*** Recorded data ***
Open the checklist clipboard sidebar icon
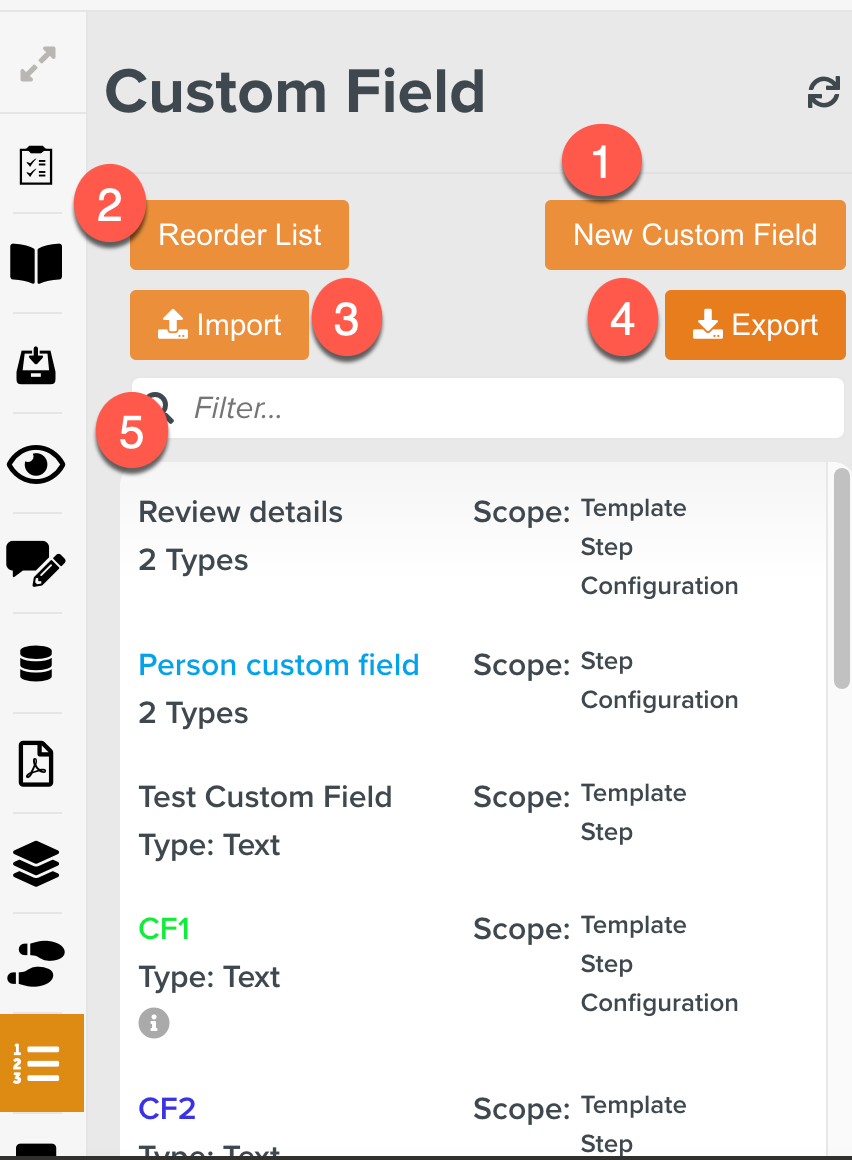This screenshot has height=1160, width=852. pyautogui.click(x=37, y=165)
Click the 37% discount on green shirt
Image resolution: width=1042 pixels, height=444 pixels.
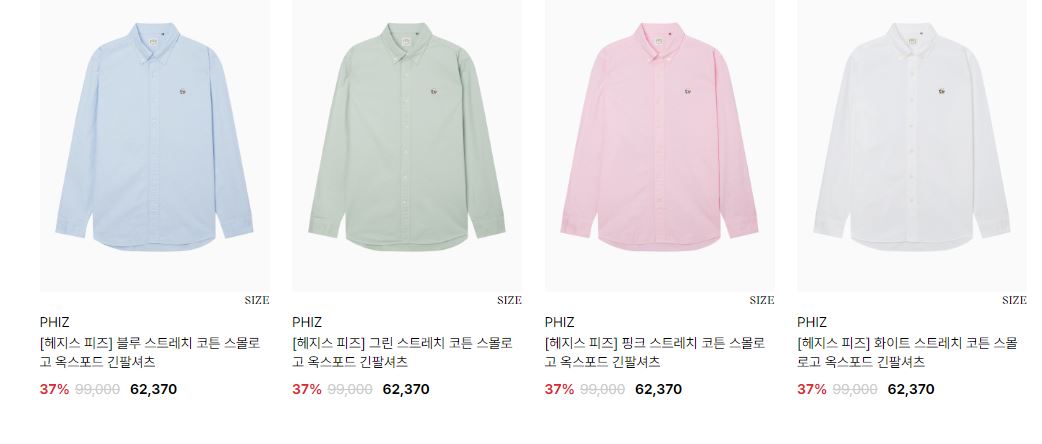[x=307, y=389]
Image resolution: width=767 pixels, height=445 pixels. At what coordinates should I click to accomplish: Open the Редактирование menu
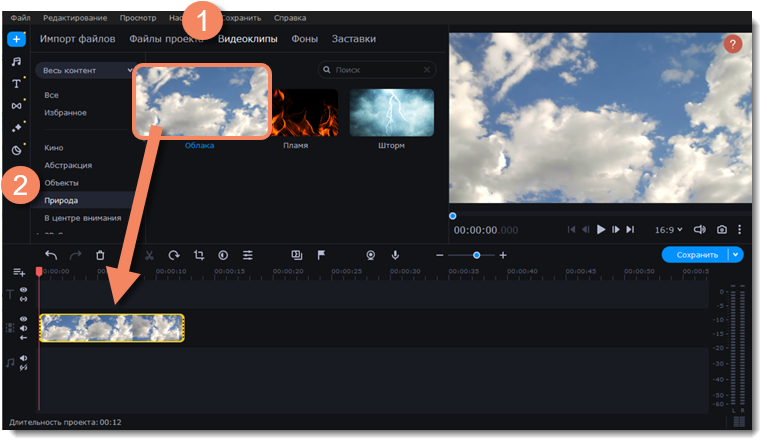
*** End of Recorded data ***
Work to complete — Without including any picture, print all of the entries above exactly.

Your response —
Open the checklist clipboard sidebar icon
This screenshot has height=1160, width=852. pyautogui.click(x=37, y=165)
Click the 37% discount on green shirt
Image resolution: width=1042 pixels, height=444 pixels.
[x=307, y=389]
Image resolution: width=767 pixels, height=445 pixels. At what coordinates should I click to accomplish: Open the Редактирование menu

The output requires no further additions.